Image Credit: T. Grey
Yesterday evening, I led a field trip into the Scotia Barrens to look for woodcocks and hopefully catch a glimpse of their flight display. I met up with the group about 45 minutes prior to our designated time to head into the barrens. We met at the gravel lot at the intersection of Whitehall & Tadpole Roads (map), near the Fairbrook Methodist Church. With all the rain we had this early spring, the corn field adjacent to the church has been converted into temporary wetland.
There were quite a surprising number of shorebirds present (see list below). Most surprising to me where the 8 Pectoral Sandpipers. We usually get 1 or 2 in the county every year, but to have that many at one time was exciting.
Solitary Sandpiper (1)
Greater Yellowlegs (2)
Pectoral Sandpiper (8)
Wilson's Snipe (21)
The Wilson’s Snipe were also quite interesting. Several were perfoming a ground display wherein they were observed fanning their tails and acting aggressively toward other snipe.

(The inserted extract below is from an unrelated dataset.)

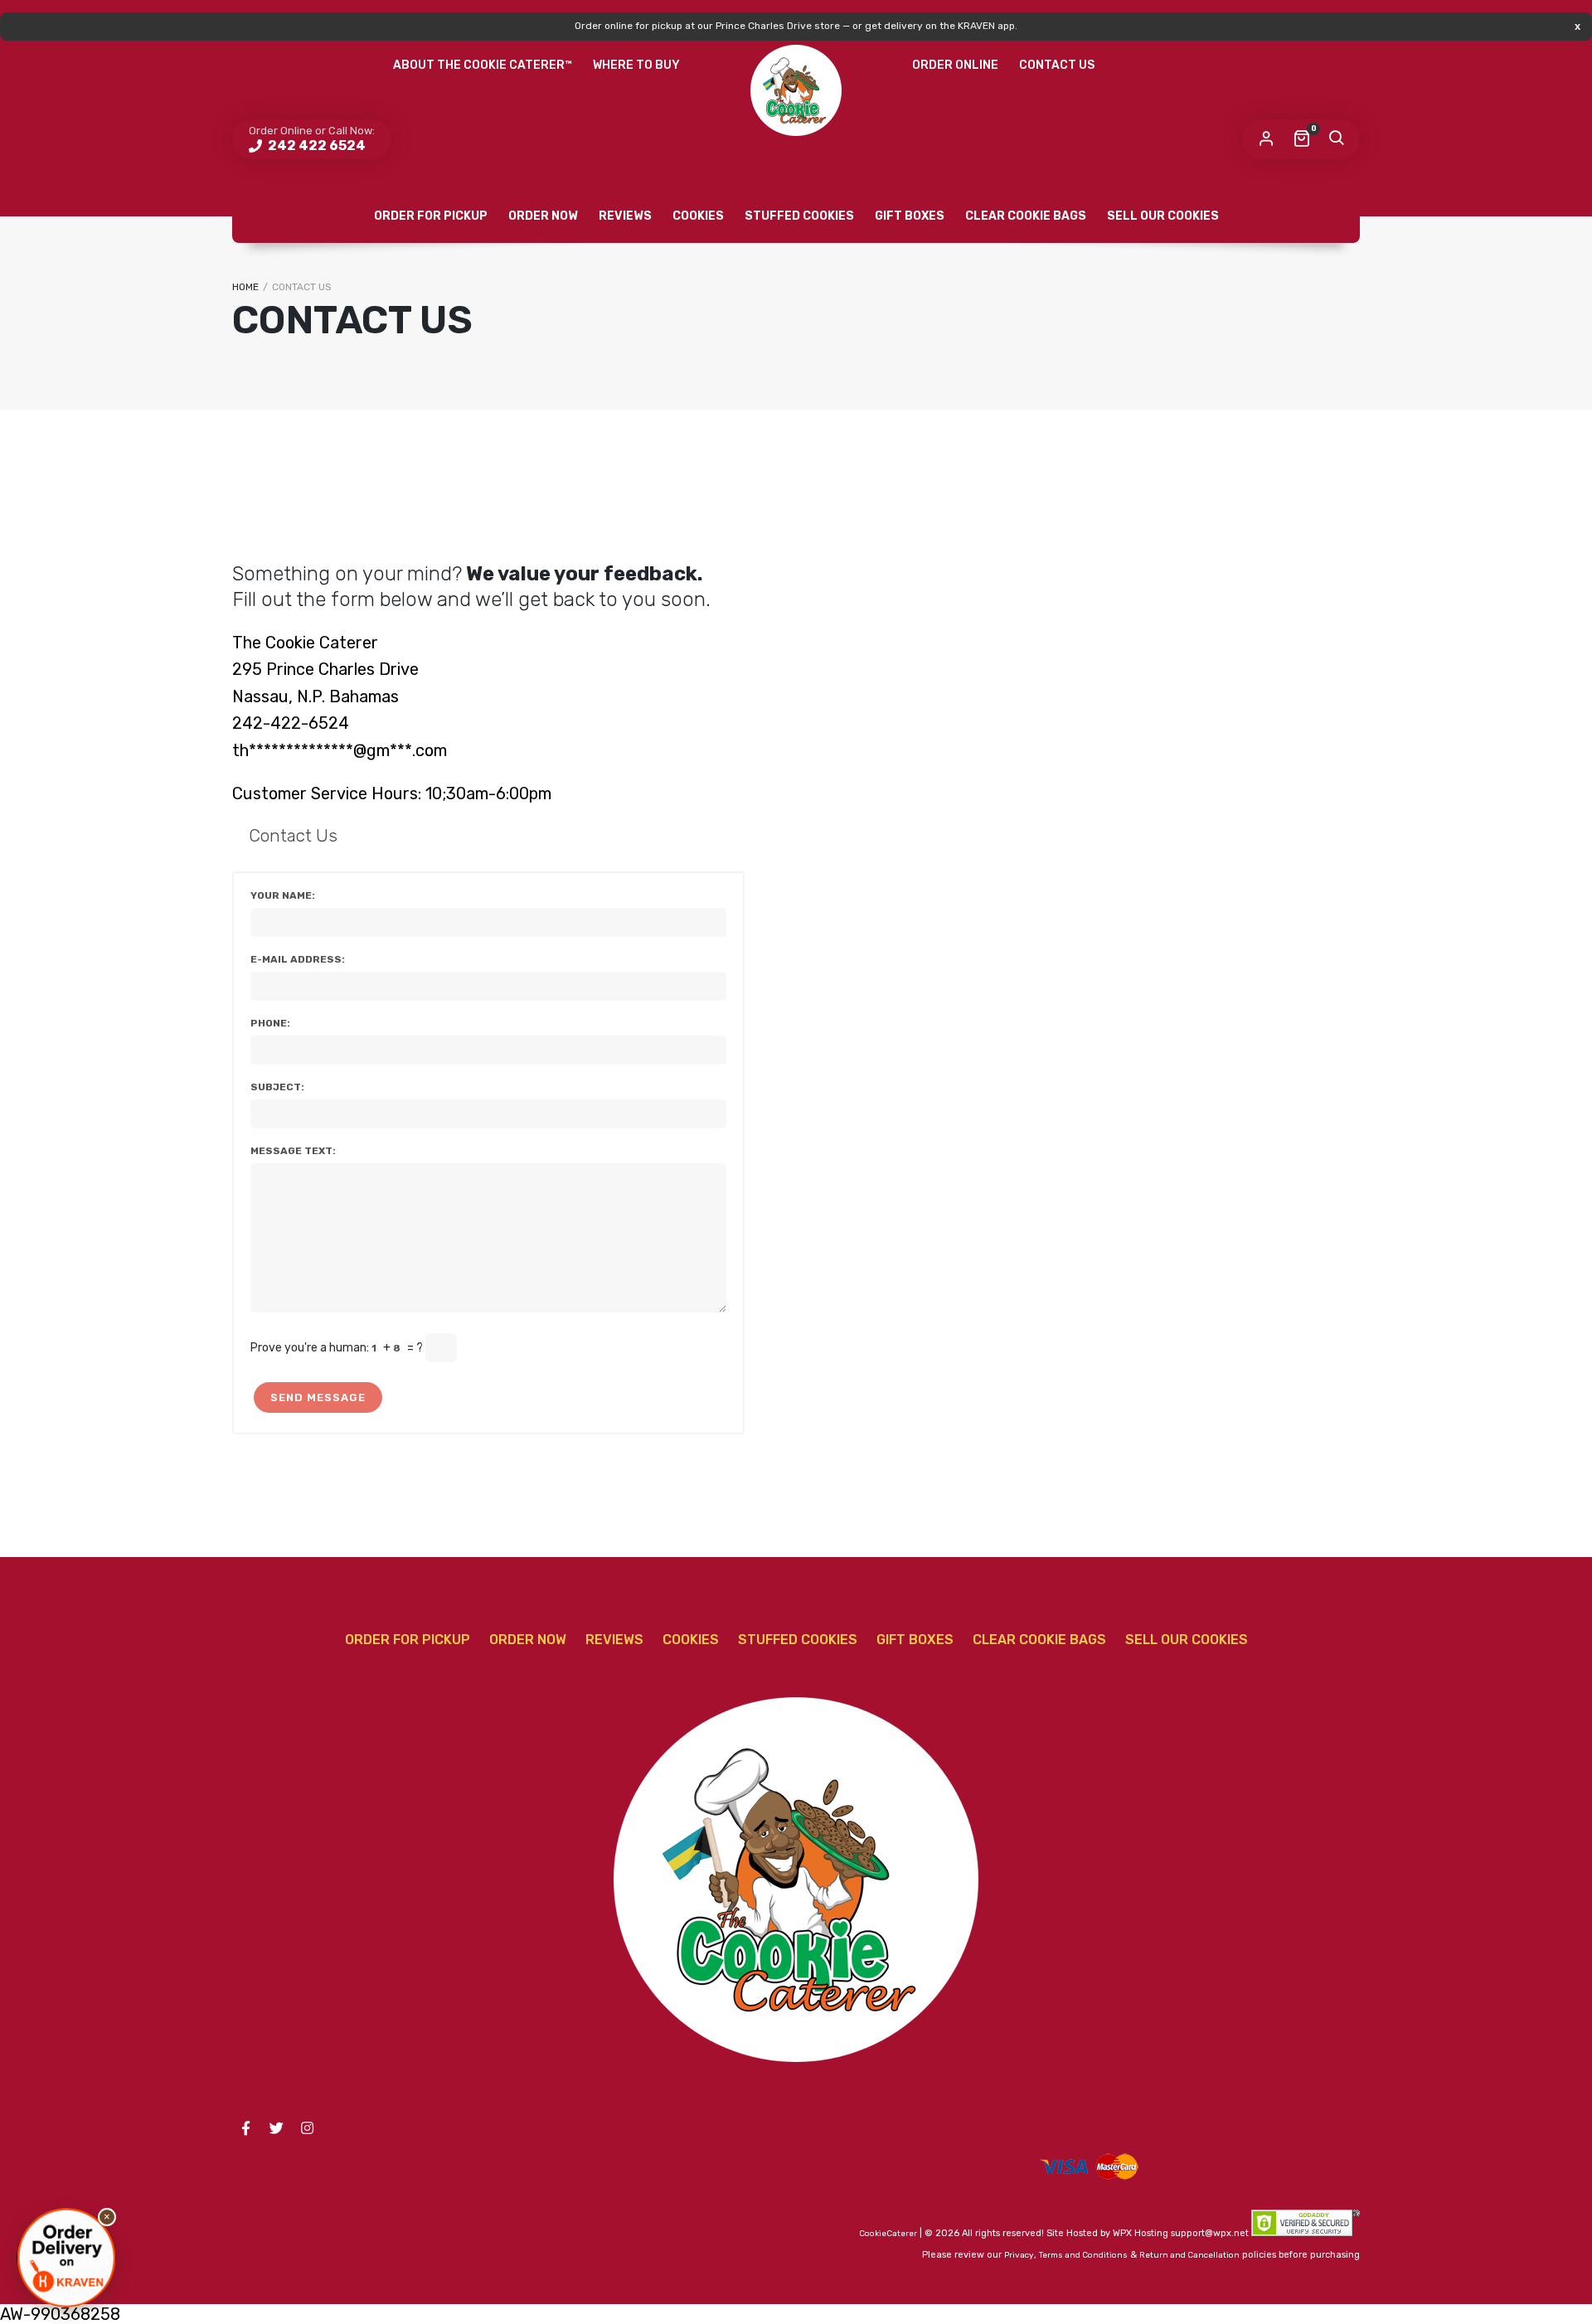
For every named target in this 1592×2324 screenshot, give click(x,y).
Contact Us (1056, 65)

Wilson’s Snipe ground display
Image Credit: Jessica Yarnell
The highlight at the wetland was undoubtedly the American Bittern. The bittern was initially spotted early that morning by hawkwatcher Steve Kolbe. That evening, it strutted out right into the center of the corn field were the shorebirds were feeding. It was by far the best view I have ever had of a American Bittern in the ~30 years I have been birding. It must have been the tasty fare that lured him out in the open. While watching the shorebirds feed, some of them were pulling out night crawlers that were easily 10-12 inches in length.
We eventually did make our way into the barrens. We set up a stake-out at the gun range. Several skeet-shooters were present when we arrived, but they departed just as it was getting dark. Not long after they left, the woodcock started calling. Molly Heath called our attention to several calling Whip-poor-wills.
We had a few woodcock flying around, but not were observed doing a flight display. Perhaps the gunners had them a bit spooked. There was also a vocal Brown Thrasher that seemed to call every time the woodcocks started “penting”. Nevertheless, it was quite an enjoyable evening.